Always use a good quality growing medium, don’t be tempted to buy from retailers that don’t specialise in Orchids, just because it is cheaper and is labelled Orchid Mix. You may be purchasing a mix that is inferior or is unsuitable for the type of orchid that you are re-potting. Purchase your orchid mix from a vendor that specialises in the growing of orchids. Orchid Den has an excellent range of potting mediums, mixed by Orchid Den to suit the requirements for different orchid varieties.
Cattleyas do not like being in a pot with little drainage, the potting mix remains too wet, breaks down a rots the roots, they like to get their roots into the atmosphere and have difficulty in getting their roots into the atmosphere in an enclosed pot. Cattleyas tend to have shallow roots with an horizontal rhyzome that travels sideways. You can use one of our port pots or square vanda pots. Not too deep, have good drainage, and the Cattleya’s roots can easily meander through the growing medium and into the atmosphere where they belong naturally.
Laleias and Laleia hybrids tend to have longer roots and are more suitable to a deeper pot.

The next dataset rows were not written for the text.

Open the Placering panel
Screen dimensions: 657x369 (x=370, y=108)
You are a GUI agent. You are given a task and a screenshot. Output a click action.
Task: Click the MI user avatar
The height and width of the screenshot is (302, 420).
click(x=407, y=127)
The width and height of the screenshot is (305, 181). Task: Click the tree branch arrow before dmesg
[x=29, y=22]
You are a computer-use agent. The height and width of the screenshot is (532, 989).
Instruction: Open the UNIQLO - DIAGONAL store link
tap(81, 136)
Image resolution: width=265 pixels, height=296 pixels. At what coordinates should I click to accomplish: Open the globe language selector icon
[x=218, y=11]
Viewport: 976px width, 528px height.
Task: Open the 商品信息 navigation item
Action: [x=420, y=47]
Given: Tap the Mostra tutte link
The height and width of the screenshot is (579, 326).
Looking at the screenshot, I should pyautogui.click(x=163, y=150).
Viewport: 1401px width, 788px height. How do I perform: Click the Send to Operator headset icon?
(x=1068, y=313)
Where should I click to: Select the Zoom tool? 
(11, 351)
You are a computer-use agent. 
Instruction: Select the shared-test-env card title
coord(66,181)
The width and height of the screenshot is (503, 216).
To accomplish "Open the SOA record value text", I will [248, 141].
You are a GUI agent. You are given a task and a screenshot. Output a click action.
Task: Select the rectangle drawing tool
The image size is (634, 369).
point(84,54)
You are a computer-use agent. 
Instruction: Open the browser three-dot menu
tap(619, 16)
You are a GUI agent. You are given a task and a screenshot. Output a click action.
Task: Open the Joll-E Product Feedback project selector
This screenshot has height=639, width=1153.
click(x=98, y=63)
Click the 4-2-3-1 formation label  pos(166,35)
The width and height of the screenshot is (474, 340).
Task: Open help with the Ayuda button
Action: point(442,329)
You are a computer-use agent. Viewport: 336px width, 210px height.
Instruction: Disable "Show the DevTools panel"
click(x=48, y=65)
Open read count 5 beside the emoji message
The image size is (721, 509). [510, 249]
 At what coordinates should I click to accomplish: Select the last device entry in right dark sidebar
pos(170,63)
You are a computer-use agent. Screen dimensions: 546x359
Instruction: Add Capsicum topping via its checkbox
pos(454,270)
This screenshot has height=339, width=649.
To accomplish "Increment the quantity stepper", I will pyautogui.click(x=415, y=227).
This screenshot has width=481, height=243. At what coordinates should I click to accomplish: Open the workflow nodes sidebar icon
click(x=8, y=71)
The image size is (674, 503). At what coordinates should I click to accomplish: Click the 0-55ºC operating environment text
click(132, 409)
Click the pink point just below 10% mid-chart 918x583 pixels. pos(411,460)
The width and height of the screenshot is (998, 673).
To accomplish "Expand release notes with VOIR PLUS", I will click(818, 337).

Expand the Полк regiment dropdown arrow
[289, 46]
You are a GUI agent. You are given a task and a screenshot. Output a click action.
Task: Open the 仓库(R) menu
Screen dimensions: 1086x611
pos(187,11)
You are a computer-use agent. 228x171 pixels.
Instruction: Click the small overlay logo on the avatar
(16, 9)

Now that you have decided on the type of pot and the type of potting medium, time to pot the orchid. If the roots are long don’t be afraid to give them a hair cut. Cutting the roots is beneficial as it encourages new root growth. Similar to when you prune a bush, the pruning encourages new growth. Place a small amount of the damp potting medium in the bottom of the pot. Cattleyas will normally grow in one direction, the direction that it has grown from is placed against the side of the pot to allow the plant sufficient room to grow. When using square Vanda pots position the plant diagonally by placing the end that it has grown from in one corner. Hold the plant so that the horizontal rhizome is just below the rim of the pot. Whilst holding the plant in that position cover the roots with potting mix, pressing firmly. The horizontal rhizome should be sitting on the top of the potting mix, do not cover the horizontal rhizome with the potting mix. To get good root growth the plant must be held firmly in the pot and not allowed to wobble around. Examine the horizontal rhizome and select a place on the horizontal rhizome where you can secure the plant with a wire over the top of the rhizome. Drill a hole on one side of the pot and pass a piece of wire through the hole, over the top of the rhizome and through another hole in the opposite of the pot. Do not pre-drill the second hole. After you have fed the wire through the first hole and over the rhizome you will be able select the correct position for the second hole. The second hole should be placed so that you need to press down on the wire to get it into the hole. By pressing down on the wire will secure the plant firmly in place. Cut off any excess wire.